This second development was a necessary complement to the first one: it is all right to push the class of possible computational histories to the background of one's awareness, but this is only possible provided we have an alternative technique for coming to grips with what a program "means": Naur and Floyd gave a proof technique, Hoare was the one who stressed most clearly that these proof rules could be regarded as axioms. This was an important discovery: from now onwards the proof rules need no longer be regarded as summarizing properties of computers, but they could be regarded as axioms, as postulates, as a functional specification for computing engines that those engines had better satisfy if they were to be useful engines. The discovery was important for its psychological side-effect: while in the past it was regarded as the purpose of our programs to instruct our computers, a shift to the opposite view could now take place, viz. that it is the purpose of our machines to execute our programs. Or, to put it in another way, logic which up to that moment had mostly been a descriptive science, fraught with metaphysics, now also admitted to be regarded as a prescriptive science, almost as a discipline of engineering.
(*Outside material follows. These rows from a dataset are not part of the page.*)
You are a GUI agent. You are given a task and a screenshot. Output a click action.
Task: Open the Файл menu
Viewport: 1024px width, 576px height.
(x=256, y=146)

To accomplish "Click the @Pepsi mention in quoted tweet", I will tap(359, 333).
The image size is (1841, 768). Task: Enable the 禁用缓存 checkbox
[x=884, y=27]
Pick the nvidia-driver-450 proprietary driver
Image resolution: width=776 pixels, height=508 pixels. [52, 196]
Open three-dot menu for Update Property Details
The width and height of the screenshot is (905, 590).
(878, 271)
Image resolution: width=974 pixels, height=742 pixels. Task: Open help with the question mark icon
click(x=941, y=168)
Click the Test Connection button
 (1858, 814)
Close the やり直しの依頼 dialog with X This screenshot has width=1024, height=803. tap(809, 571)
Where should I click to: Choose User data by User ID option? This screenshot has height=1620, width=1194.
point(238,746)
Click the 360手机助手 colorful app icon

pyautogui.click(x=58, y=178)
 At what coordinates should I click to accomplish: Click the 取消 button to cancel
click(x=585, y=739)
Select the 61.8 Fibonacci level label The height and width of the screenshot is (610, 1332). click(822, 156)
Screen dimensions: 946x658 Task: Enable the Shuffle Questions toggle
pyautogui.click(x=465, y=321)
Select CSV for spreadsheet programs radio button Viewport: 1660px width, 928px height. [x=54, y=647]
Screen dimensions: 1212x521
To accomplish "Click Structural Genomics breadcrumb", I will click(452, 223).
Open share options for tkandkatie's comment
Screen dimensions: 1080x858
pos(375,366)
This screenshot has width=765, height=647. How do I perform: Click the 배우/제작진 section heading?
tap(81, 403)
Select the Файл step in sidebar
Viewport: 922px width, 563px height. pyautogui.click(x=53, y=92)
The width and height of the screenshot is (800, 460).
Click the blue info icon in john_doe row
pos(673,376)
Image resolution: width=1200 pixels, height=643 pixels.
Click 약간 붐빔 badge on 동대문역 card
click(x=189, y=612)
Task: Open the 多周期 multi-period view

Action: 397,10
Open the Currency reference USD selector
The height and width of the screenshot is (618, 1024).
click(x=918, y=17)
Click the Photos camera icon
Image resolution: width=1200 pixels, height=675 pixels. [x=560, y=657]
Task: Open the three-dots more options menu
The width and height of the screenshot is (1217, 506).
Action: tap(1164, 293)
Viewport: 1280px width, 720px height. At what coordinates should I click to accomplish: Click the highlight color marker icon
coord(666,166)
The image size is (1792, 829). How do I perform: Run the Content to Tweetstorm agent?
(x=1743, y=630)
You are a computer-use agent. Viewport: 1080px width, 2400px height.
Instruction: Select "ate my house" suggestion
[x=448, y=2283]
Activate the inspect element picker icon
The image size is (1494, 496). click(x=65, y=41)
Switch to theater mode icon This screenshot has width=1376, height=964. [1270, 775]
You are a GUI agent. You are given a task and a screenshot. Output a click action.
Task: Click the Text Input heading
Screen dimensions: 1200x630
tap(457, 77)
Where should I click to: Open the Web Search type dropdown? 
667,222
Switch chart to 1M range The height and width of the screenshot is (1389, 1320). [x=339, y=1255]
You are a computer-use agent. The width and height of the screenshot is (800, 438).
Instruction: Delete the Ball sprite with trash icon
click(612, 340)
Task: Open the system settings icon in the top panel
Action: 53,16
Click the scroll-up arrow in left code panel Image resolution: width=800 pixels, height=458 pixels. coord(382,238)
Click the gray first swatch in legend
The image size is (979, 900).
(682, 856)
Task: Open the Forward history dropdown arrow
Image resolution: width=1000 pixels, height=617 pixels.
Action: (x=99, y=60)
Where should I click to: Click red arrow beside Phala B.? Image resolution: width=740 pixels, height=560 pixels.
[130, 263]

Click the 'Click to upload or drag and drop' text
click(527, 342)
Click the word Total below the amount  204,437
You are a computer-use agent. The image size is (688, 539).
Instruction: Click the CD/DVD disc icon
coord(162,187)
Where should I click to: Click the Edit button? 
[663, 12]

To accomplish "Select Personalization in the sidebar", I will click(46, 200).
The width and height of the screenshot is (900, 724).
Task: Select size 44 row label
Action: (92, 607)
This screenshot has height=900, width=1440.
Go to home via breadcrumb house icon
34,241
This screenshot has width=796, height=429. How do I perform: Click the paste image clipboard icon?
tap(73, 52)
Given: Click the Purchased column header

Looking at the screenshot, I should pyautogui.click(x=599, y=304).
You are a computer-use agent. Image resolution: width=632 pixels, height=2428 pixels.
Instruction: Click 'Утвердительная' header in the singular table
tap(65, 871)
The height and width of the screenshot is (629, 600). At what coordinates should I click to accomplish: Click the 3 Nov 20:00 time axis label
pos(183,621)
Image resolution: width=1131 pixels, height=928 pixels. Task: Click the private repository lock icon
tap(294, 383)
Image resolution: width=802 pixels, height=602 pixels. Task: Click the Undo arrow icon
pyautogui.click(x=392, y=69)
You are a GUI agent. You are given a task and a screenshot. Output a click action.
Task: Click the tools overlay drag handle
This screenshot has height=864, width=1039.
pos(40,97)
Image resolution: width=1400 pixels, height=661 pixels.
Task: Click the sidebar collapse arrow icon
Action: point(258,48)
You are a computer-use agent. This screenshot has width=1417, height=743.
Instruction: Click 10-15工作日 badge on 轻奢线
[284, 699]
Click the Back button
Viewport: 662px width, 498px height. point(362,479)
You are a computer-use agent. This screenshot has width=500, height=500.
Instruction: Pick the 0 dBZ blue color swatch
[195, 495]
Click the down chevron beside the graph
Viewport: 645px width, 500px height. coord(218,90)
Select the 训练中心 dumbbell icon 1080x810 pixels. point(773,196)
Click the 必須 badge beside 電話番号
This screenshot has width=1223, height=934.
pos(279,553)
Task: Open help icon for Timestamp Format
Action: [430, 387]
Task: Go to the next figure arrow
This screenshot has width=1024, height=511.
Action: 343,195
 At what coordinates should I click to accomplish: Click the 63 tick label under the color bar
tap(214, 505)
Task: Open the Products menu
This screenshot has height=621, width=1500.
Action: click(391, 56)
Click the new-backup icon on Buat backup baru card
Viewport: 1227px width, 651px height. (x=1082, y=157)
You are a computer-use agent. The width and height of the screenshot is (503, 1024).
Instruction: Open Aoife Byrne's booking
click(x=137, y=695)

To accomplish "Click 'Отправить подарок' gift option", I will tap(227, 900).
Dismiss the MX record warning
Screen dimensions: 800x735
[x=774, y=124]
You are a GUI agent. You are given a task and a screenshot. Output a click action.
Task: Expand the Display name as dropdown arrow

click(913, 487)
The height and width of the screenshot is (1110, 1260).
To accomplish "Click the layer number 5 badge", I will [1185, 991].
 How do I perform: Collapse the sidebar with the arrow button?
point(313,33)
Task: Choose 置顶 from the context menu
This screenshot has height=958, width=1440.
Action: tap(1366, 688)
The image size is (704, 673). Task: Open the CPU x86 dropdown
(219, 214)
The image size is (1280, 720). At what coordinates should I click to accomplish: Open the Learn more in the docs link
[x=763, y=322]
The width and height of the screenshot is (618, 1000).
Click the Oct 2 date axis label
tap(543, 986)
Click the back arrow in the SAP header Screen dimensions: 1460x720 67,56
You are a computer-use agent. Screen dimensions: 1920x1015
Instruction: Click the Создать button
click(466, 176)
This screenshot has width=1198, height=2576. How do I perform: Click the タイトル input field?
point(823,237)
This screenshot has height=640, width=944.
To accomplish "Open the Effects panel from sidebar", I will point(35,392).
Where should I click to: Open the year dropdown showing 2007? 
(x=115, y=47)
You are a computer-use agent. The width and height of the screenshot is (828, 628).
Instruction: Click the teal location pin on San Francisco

The transition from the vague and emotional terms as "understandable", "clear", "readable" to the uncompromising and cruel notion of "a formal correctness proof" marks for Programming Methodology the transition from infancy to adolescence. It was a slow and sometimes painful process, like all processes of mental growth. From the people involved it required a greater agility in the propositional calculus and a greater familiarity with various induction patterns than most of them originally possessed. Younger computing scientists are free to laugh in either amazement or contempt, but I am not ashamed of confessing in public that five years ago, I was thoroughly familiar with the logical connectives "and" and "or" but certainly not with the implication, which I, therefore, tended to avoid, programming around it by replacing "a ⇒ b" by the more familiar "b or non a".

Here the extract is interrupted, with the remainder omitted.